Logarithmic Transformation

Iterative Tuning: Data Property Adjustment

A long-tailed distribution (Heavy-tailed Distribution) refers to data distribution exhibiting significant skewness, where there is a substantial gap between a few extreme values and the majority of common values. This type of distribution is extremely common in real-world data, such as income distribution, transaction amounts, and website traffic. Long-tailed distributions significantly impact the quality of synthetic data because synthesizers struggle to simultaneously capture both the dense distribution of common values and the sparse characteristics of extreme values.

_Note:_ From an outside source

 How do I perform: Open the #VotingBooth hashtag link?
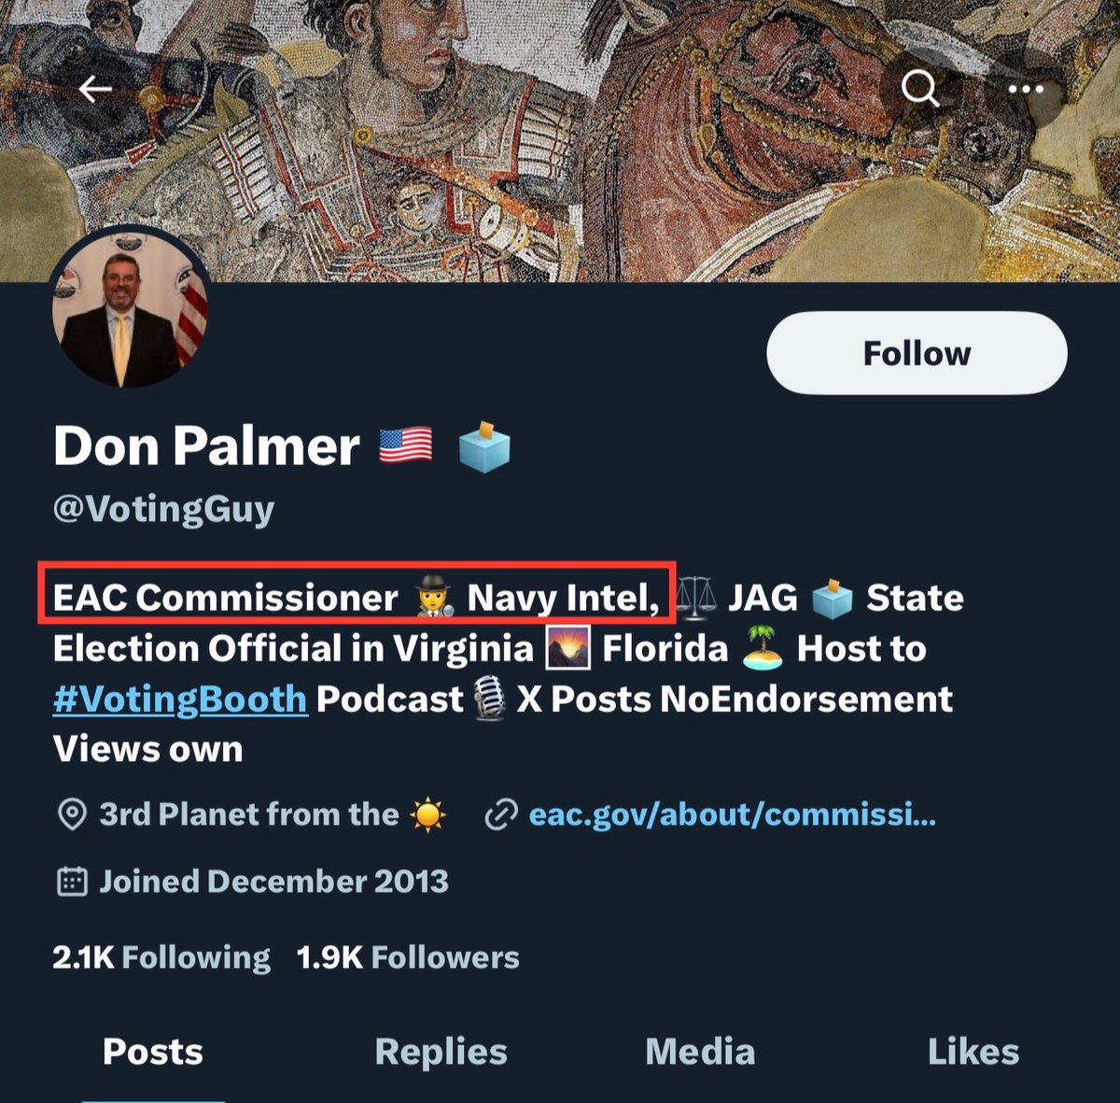(x=180, y=699)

Logarithmic transformation is one of the most commonly used and effective methods for handling long-tailed distributions. By taking the logarithm of original values, skewed distributions can be transformed into more symmetric distributions. The core value of logarithmic transformation lies in compressing the value range, where larger values are compressed more while smaller values are compressed less, thereby reducing the dominant influence of extreme values on the overall distribution. This transformation not only improves the synthesizer’s learning effectiveness but, more importantly, preserves the relative size relationships between values, ensuring that the transformed data maintains the original ordering structure.

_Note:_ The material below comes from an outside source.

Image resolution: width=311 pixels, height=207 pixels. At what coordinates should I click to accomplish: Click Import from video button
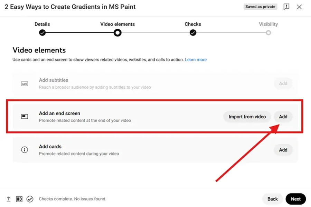[x=247, y=117]
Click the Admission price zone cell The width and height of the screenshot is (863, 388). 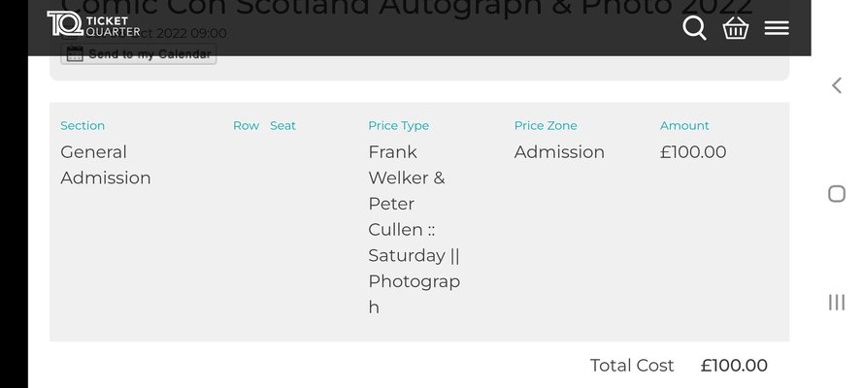point(559,152)
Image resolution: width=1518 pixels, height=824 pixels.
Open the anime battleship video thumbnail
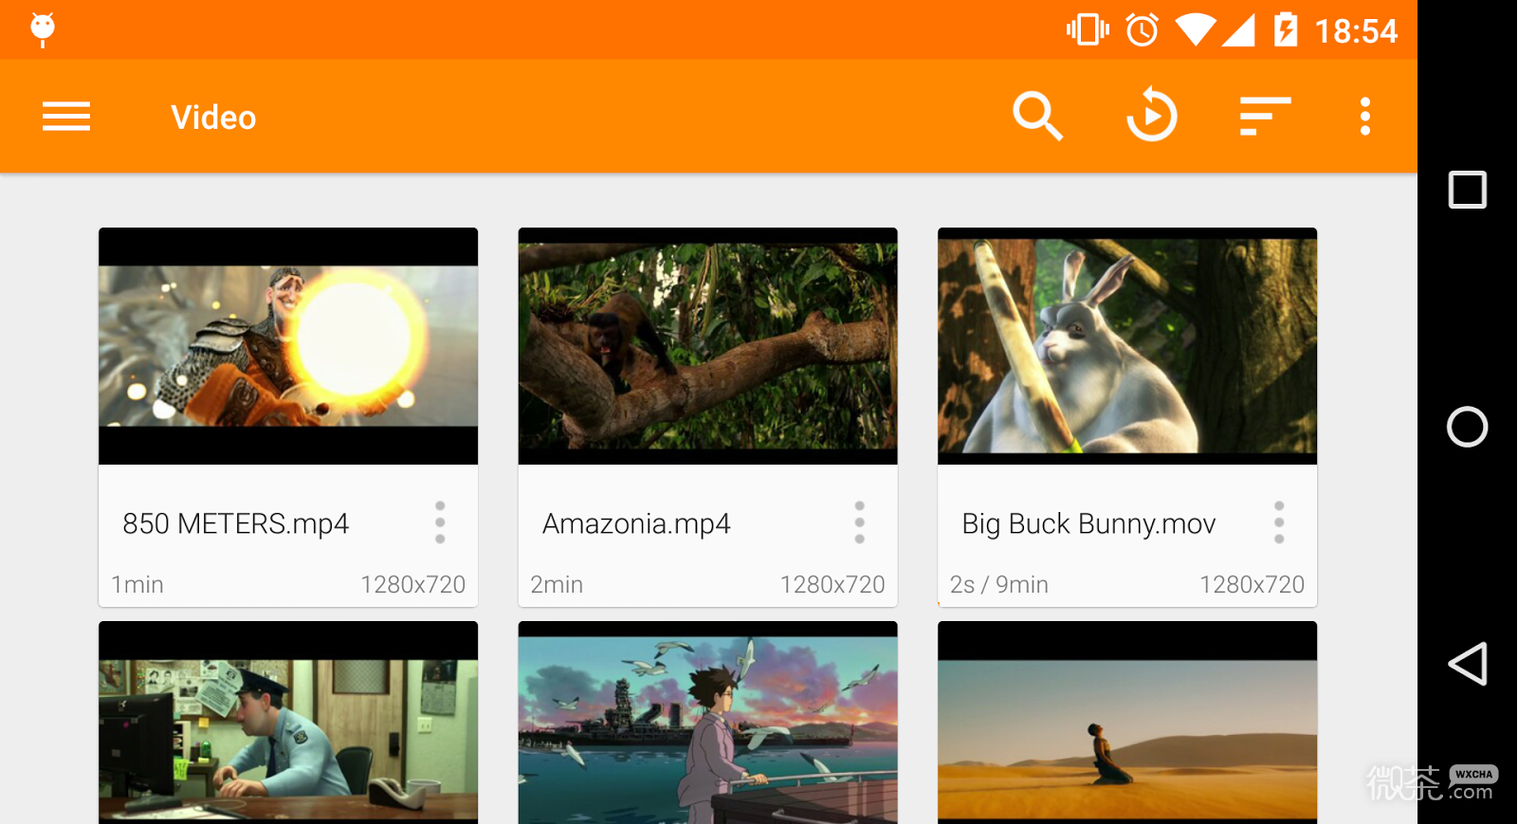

Types and Effects of Logarithmic Transformation

Logarithmic transformation mainly comes in two forms. The standard logarithmic transformation is defined as $y = \log(x)$, suitable for numerical variables where all values are greater than zero, converting multiplicative relationships into additive relationships, commonly used for strictly positive variables such as price or area. The other is log-plus-one transformation, defined as $y = \log(x + 1)$, suitable for numerical variables containing zero values, solving the problem of $\log(0)$ being undefined, commonly used for count data such as purchase counts or view counts.

In practical applications, the effect of logarithmic transformation is quite significant. Before transformation, long-tailed distributions typically show most values concentrated in the low-value region while a few extreme values are scattered in the high-value region, making it difficult for synthesizers to balance learning at both ends. After logarithmic transformation, the value distribution becomes more symmetric, extreme values are effectively compressed, and synthesizers can more easily learn overall patterns, thus producing higher-quality synthetic data.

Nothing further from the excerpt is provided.